Além das montanhas, por trás da estrutura, um deserto que fugia para fora da minha vista pela sua extensão repousava imperturbável na noite silenciosa em que só o vento podia ser ouvido, sentido, junto ao aroma de coníferas que adentrava meu olfato.
O som de passos, atrás de nós, chamou minha atenção. Olhei para ver tangenciar minha vista um homem loiro de olhos dourados carregando madeira e vestindo um agasalho pesado.
"Oh, você chegou!", falou a mulher se animando, na língua que desconheço, direcionando-se ao homem que chegara.
O homem jovem adulto exibiu um semblante cansado enquanto largava a madeira, aproximando-se com cautela. Seus passos eram vigilantes, como se estivesse me avaliando. Ao chegar perto da beira do penhasco, ele se ajoelhou e, abraçando a mulher por trás, proferiu com ternura: "Ele tem os seus olhos, querida". Sua voz carregava um misto de admiração e emoção, enquanto seus olhos dourados se perdiam no horizonte.

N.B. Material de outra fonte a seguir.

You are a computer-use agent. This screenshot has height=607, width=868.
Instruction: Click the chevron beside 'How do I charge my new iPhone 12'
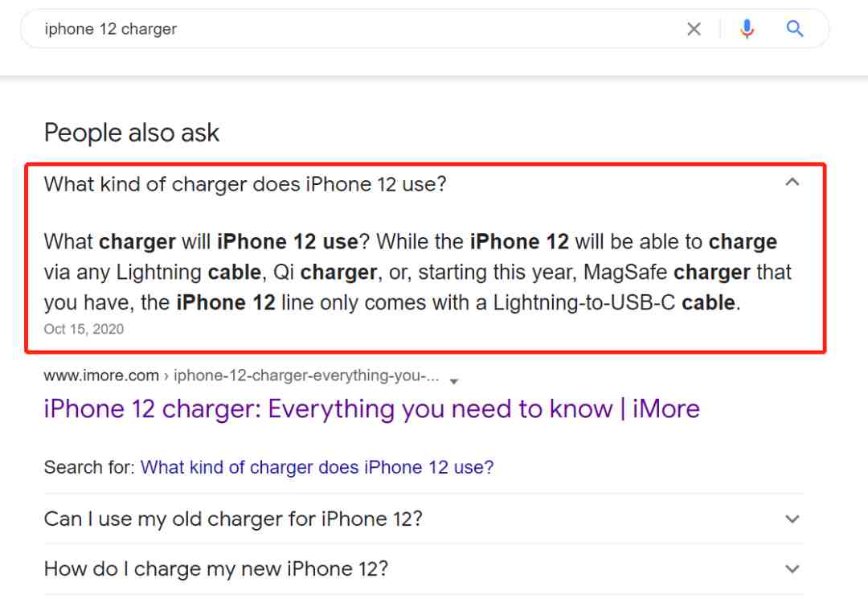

Após a demonstração afetuosa, o homem se dirigiu até a pilha de madeira com passos curtos e começou a empilhá-la. Começou pelos pedaços maiores e, em seguida, colocou os menores convergindo para o centro do maior e mais grosso, organizando-os numa forma que lembrava um tronco de cone.

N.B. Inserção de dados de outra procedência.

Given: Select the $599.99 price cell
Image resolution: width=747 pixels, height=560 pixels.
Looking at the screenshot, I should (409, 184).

Repentinamente, assim que ele terminou de organizar, uma labareda de chamas emergiu de suas mãos iluminando o ambiente e dançando ao vento forte da montanha. O fogo foi rapidamente se espalhando pelos galhos robustos de uma forma claramente antinatural, alojando-se na madeira e fazendo-a ser consumida aos poucos. Depois, ele afastou o braço em chamas que não sofria queimaduras enquanto mantinha o outro estendido para a fogueira, parecendo querer manter o fogo.

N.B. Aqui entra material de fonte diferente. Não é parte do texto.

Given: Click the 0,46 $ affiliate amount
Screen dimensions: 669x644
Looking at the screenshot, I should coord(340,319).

Enquanto observava a habilidade impressionante do homem em controlar o fogo, percebi estar diante de algo extraordinário. Aquela cena, iluminada pelas chamas dançantes, criava uma atmosfera mágica, quase surreal. É com certeza uma espécie de poder? Magia? Seja o que for, sinto que quero saber. Irônico, algo despertar meu interesse, é algo novo em muito tempo, afinal.
Enquanto eu tentava processar o que estava acontecendo diante dos meus olhos, a mulher permanecia me segurando, emanando uma aura de serenidade e confiança. Seus olhos azul-celestes brilhavam com uma intensidade única, como se contivessem segredos que eu mal podia compreender. Naquele momento, ela parecia estar pensando em algo muito além do que seus olhos refletiam.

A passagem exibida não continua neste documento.